---------- TEXTO DE ESTUDIO ----------

También tuvo miedo las dos veces que le detuvieron, especialmente la segunda. Lo reconoce posteriormente en una entrevista que le hicieron unos periodistas: sintió auténtico pánico.

“A fines de agosto (1936) vino una patrulla de la F.A.I. con una orden de prisión contra mí, firmada por el gobernador civil de la provincia. En seguida me puse a la disposición de los milicianos y me llevaron a donde iban los detenidos más temibles: al Colegio de Salesianos de San Bartolomé, donde la F.A.I. había instalado uno de sus cuarteles. Está ese convento o colegio precisamente en el barrio que yo visitaba todos los días para rezar ante María Auxiliadora. El vecindario me conocía mucho, y me apreciaba bastante, y yo veía las caras de espanto que ponían los obreros del barrio al ver que me llevaban conducido y detenido. Este hecho hizo tranquilizarme en grado sumo. Perdí todo el pánico que en un principio tuve y adquirí un aplomo extraordinario para hablar ante el comité de faistas”.

Acusado de ser un burgués “parásito”, su defensa fue la exposición de su esfuerzo cotidiano: “Llevo ya cuarenta años trabajando en mi profesión, procurando atender a todo el mundo, y principalmente a los obreros. Vosotros lo sabéis bien. Y vosotros mismos, estoy seguro que no habéis trabajado tanto por servir al pueblo como yo, porque entre los domingos, los días de fiesta, la jornada de ocho o menos horas y las huelgas que con frecuencia tenéis, es bien poco lo que trabajáis al año. En cambio yo, como todos los médicos, trabajamos diariamente, sin tener horas de jornada, sin percibir horas extraordinarias y sin descansar los domingos ni días festivos”.

---------- MATERIAL EXTRAÍDO ----------

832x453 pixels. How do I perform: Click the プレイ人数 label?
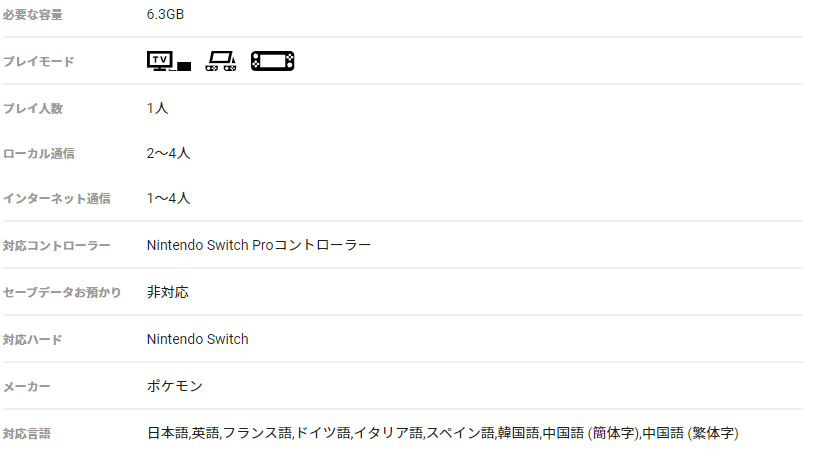coord(33,108)
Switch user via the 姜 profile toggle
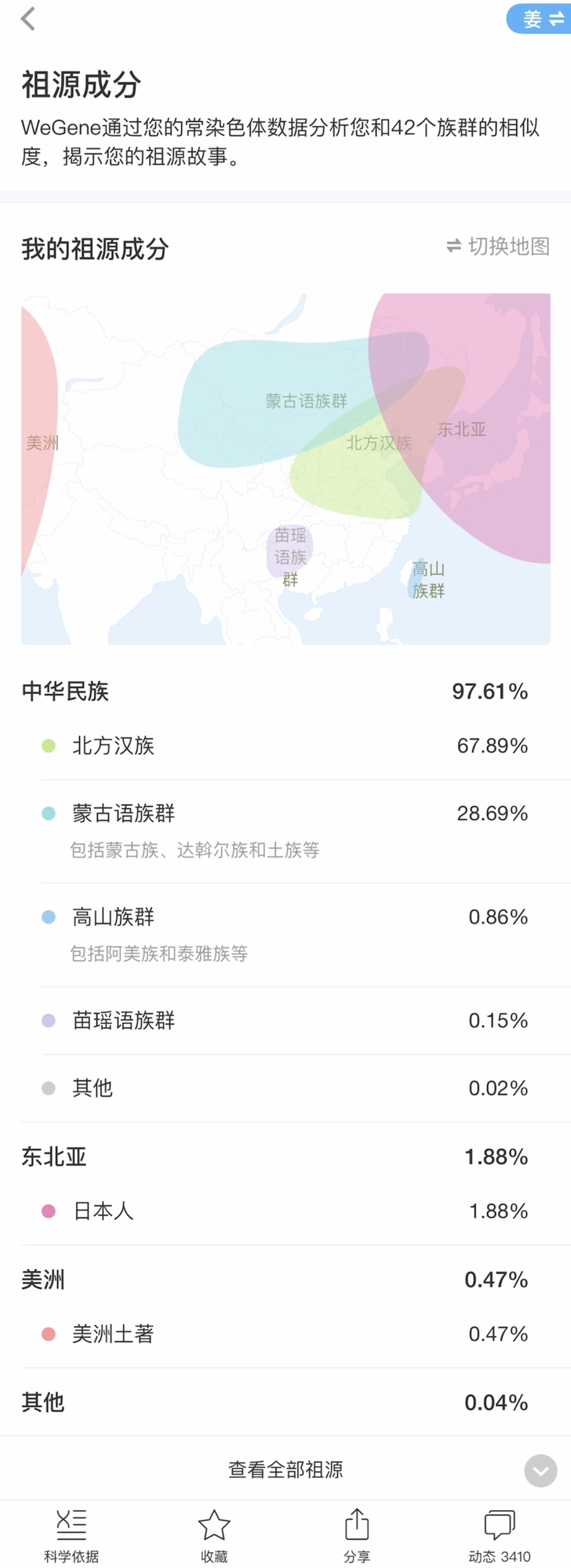This screenshot has width=571, height=1568. pos(539,19)
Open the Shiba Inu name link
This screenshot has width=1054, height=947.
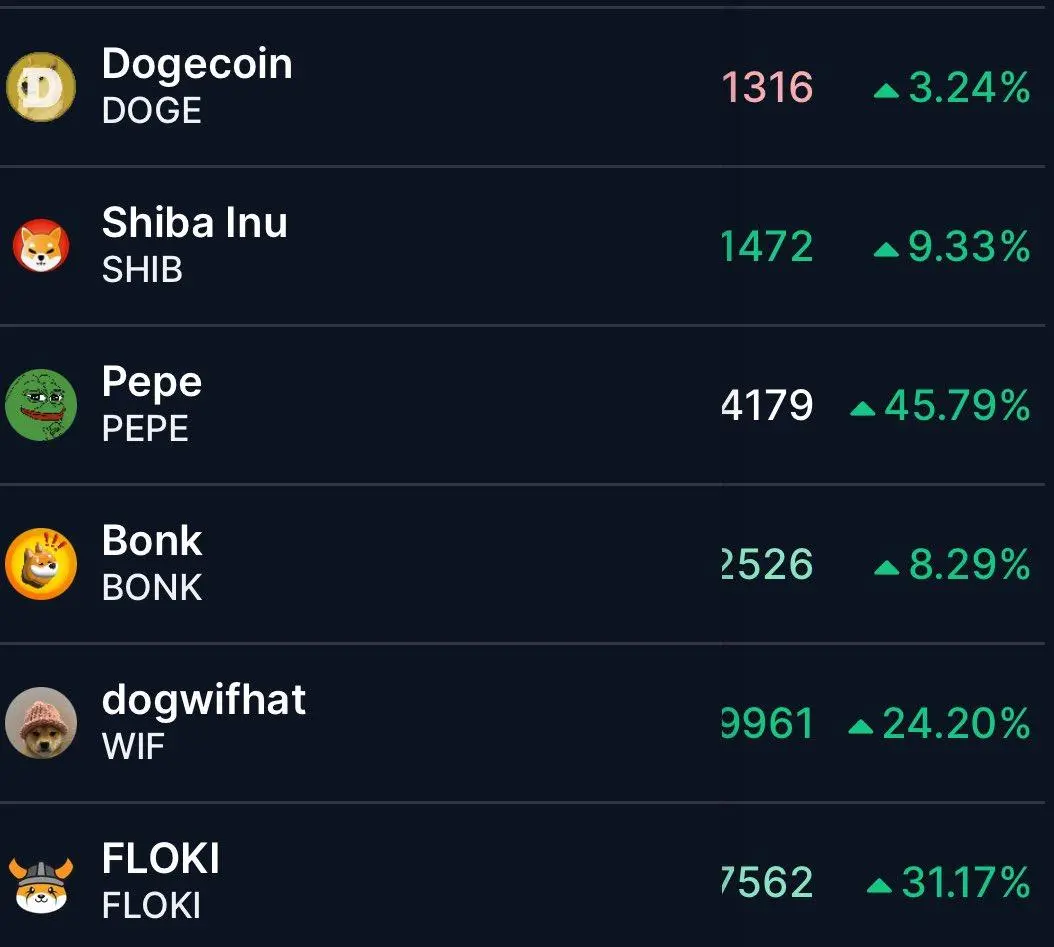tap(195, 222)
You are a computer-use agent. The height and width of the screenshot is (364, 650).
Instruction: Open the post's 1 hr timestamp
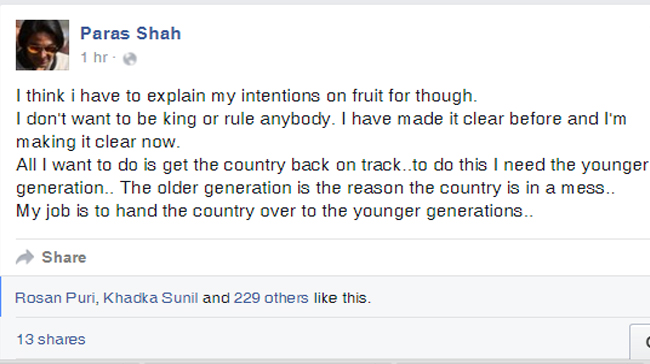[x=94, y=57]
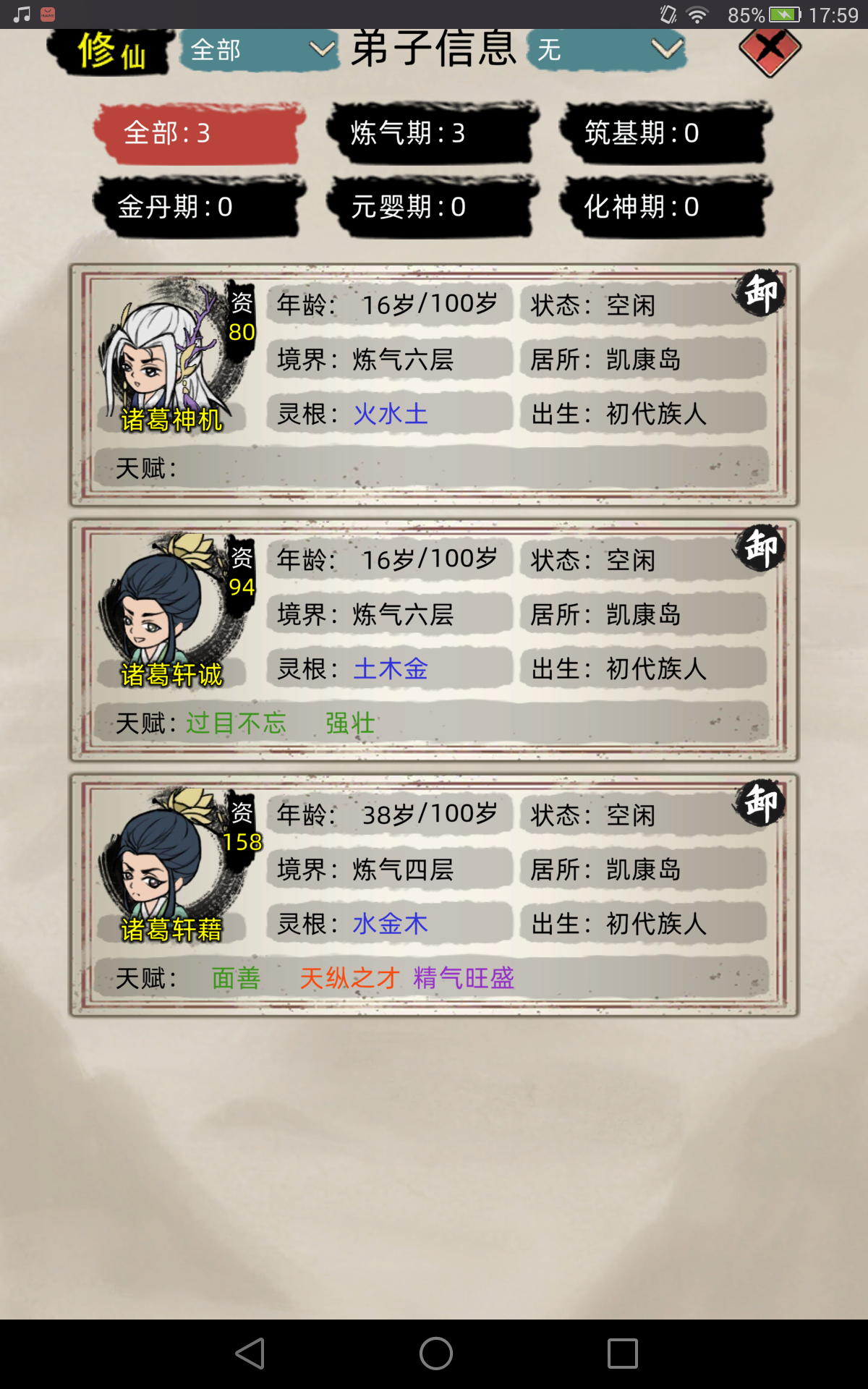Tap Android back navigation triangle
The height and width of the screenshot is (1389, 868).
250,1353
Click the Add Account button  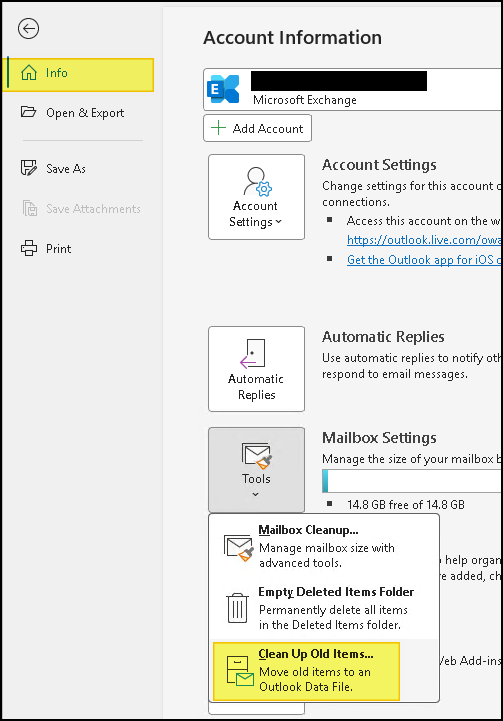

----------

● COMPRUEBA TU COMPRENSIÓN:
1 – Responde brevemente a estas preguntas sobre el texto de estudio:
(a) ¿Quién firmó la orden de prisión?
(b) ¿A qué edificio llevaron los milicianos a quien habla en el texto?
(c) ¿Cuántos años lleva quien habla trabajando en su profesión?
2 – Resume el texto de estudio en dos oraciones.
3 – Indica si cada afirmación concuerda con el texto de estudio. Responde sí o no y cita las palabras del texto que lo deciden.
(a) La orden de prisión la firmó el comité de faistas.
(b) El colegio estaba en el barrio que quien habla visitaba a diario para rezar.
(c) Al ver las caras de los obreros, el pánico aumentó.

● RESPUESTAS POR EJERCICIO:
1 –
(a) El gobernador civil de la provincia.
(b) Al Colegio de Salesianos de San Bartolomé.
(c) Cuarenta años.

2 – A fines de agosto de 1936, una patrulla de la F.A.I. llevó a quien narra al Colegio de Salesianos de San Bartolomé, y el pánico inicial desapareció al ver el espanto de los obreros del barrio, que le conocían y apreciaban. Ante la acusación de ser un burgués «parásito», su defensa fue exponer sus cuarenta años de trabajo, atendiendo sobre todo a los obreros, sin horario, sin horas extraordinarias y sin descansar los domingos ni los días festivos.

3 –
(a) No: «con una orden de prisión contra mí, firmada por el gobernador civil de la provincia».
(b) Sí: «Está ese convento o colegio precisamente en el barrio que yo visitaba todos los días para rezar ante María Auxiliadora».
(c) No: «Perdí todo el pánico que en un principio tuve».